(Stored items)
►

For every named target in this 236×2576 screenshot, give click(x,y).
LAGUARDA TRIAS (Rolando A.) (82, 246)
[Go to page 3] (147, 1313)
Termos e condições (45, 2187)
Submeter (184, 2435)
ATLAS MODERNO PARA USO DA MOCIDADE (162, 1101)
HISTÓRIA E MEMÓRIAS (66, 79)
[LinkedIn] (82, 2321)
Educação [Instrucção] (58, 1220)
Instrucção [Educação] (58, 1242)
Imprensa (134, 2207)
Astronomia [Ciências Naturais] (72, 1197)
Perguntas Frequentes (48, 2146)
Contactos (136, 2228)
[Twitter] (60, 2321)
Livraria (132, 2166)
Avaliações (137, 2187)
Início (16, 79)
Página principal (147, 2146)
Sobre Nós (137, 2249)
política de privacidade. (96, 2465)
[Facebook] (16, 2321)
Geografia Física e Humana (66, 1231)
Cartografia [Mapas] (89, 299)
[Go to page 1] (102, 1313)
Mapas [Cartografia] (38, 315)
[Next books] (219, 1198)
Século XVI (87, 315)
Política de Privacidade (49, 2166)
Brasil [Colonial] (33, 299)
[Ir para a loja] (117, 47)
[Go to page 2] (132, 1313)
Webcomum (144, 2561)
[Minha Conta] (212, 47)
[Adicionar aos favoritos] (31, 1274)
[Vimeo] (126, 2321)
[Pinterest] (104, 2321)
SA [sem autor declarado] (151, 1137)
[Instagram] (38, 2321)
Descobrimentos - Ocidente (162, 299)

◄
►

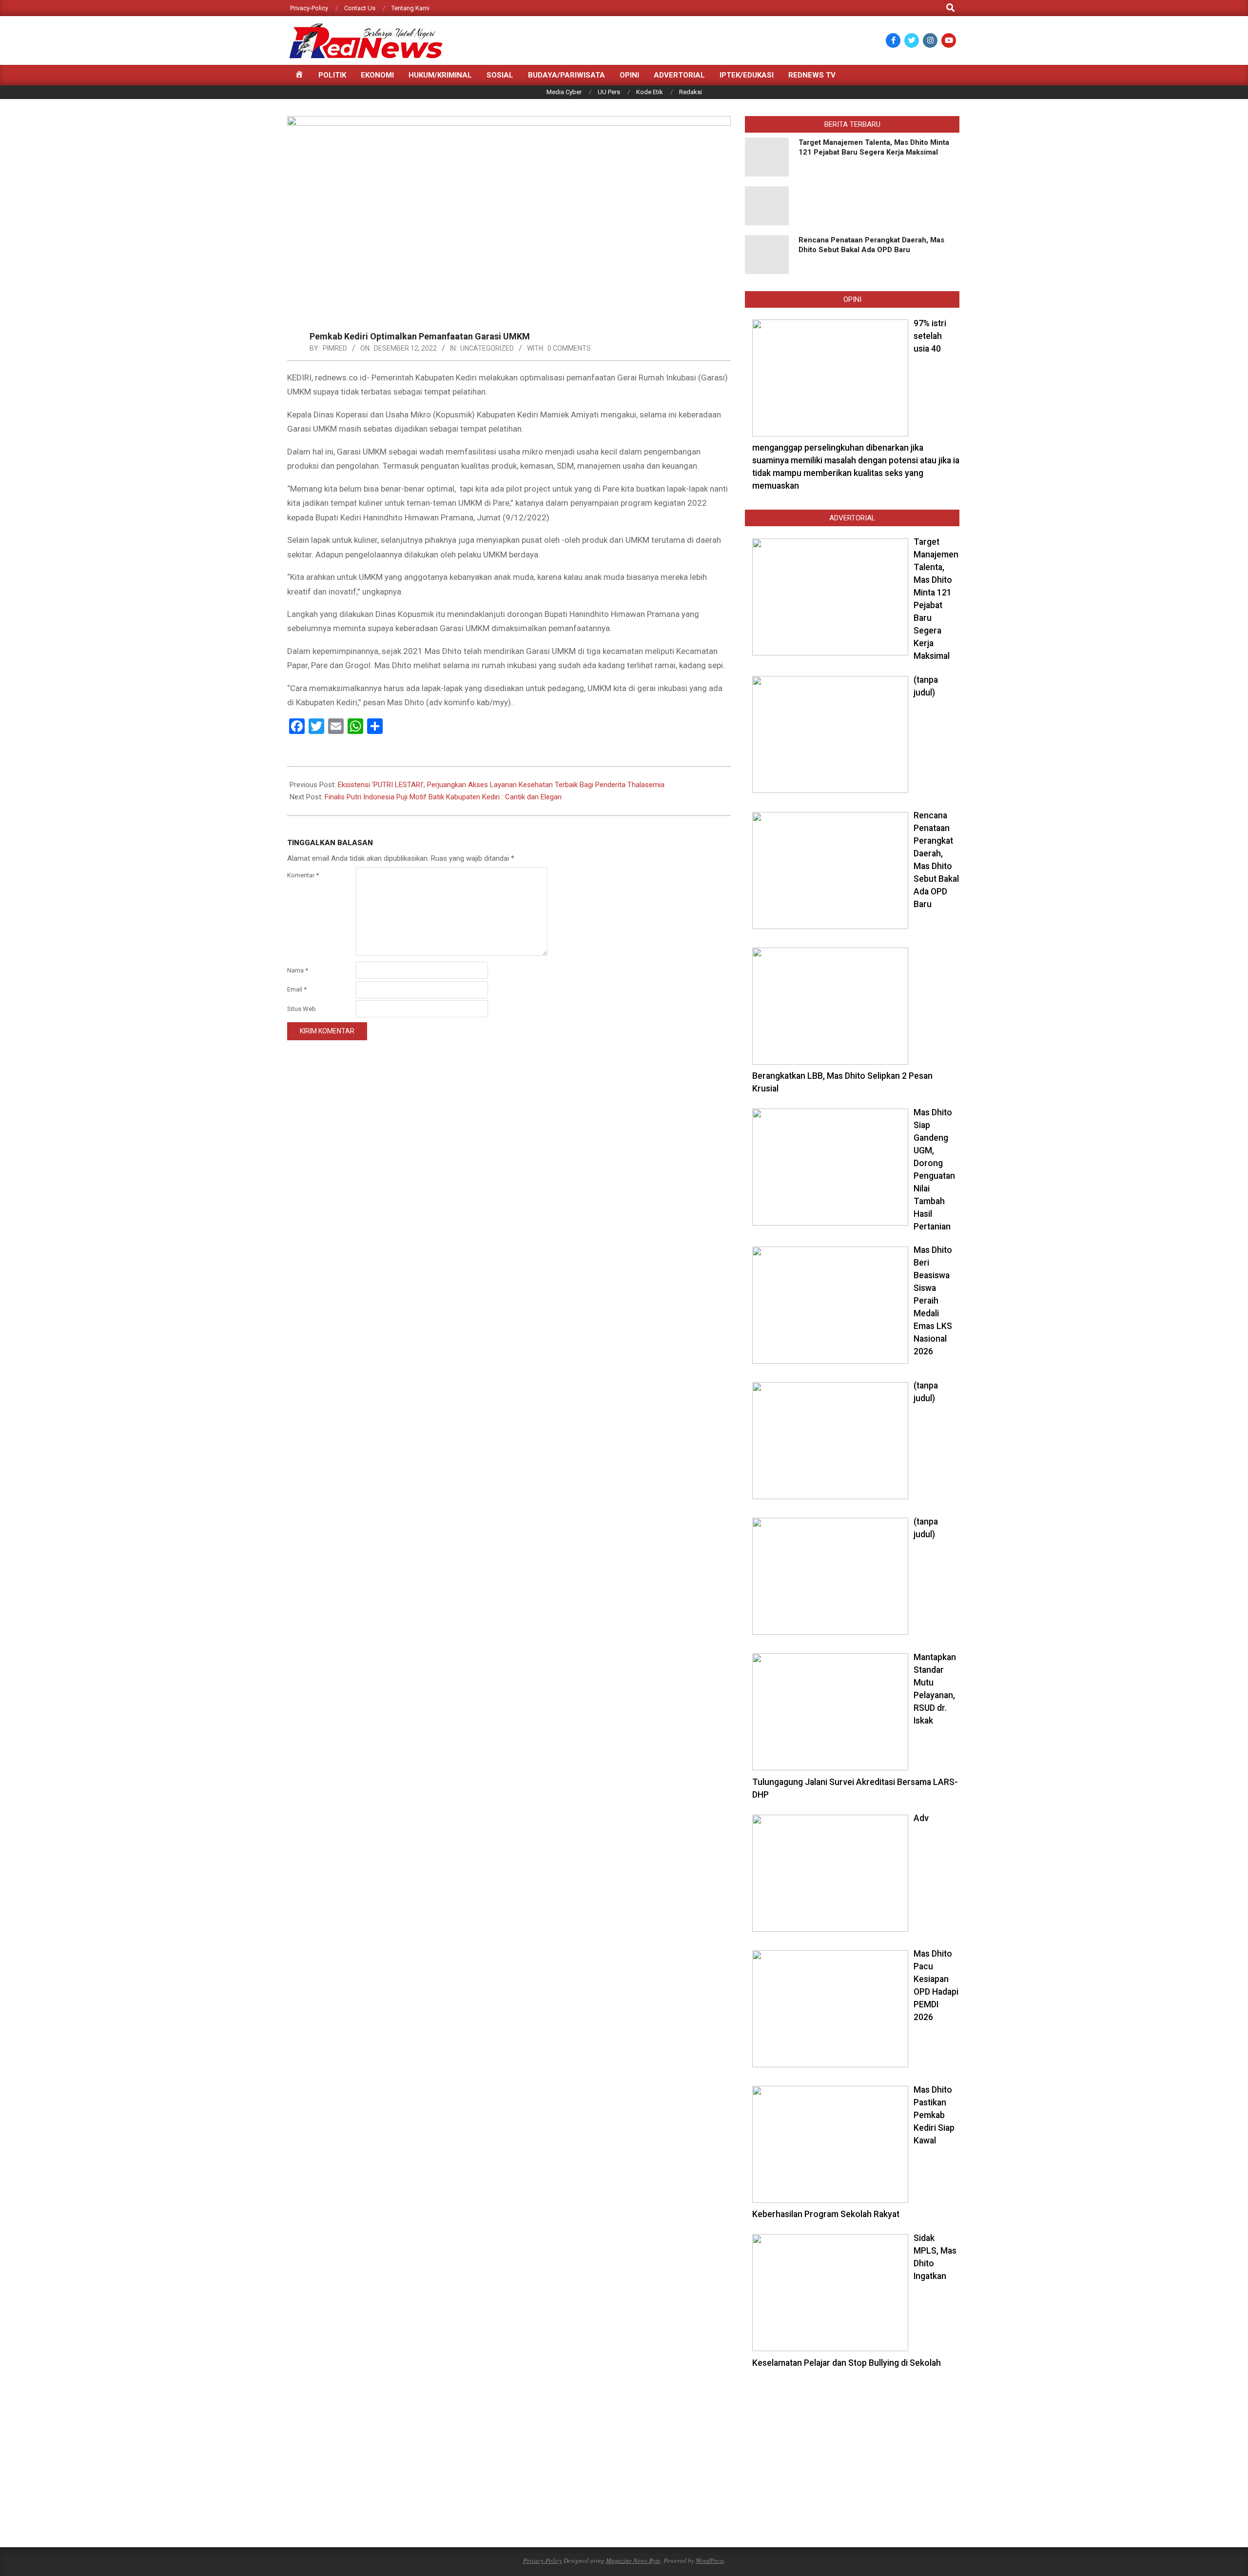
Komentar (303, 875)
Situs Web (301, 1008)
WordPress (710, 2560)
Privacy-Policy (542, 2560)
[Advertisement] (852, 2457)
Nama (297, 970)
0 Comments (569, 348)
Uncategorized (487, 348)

◄

▸ **Exercise**: What you return should be exactly the lines above, starting at the one with "[LinkedIn] (82, 2321)" and ending at the one with "Geografia Física e Humana (66, 1231)", and nothing else.

▸ **Solution below**:
[LinkedIn] (82, 2321)
Educação [Instrucção] (58, 1220)
Instrucção [Educação] (58, 1242)
Imprensa (134, 2207)
Astronomia [Ciências Naturais] (72, 1197)
Perguntas Frequentes (48, 2146)
Contactos (136, 2228)
[Twitter] (60, 2321)
Livraria (132, 2166)
Avaliações (137, 2187)
Início (16, 79)
Página principal (147, 2146)
Sobre Nós (137, 2249)
política de privacidade. (96, 2465)
[Facebook] (16, 2321)
Geografia Física e Humana (66, 1231)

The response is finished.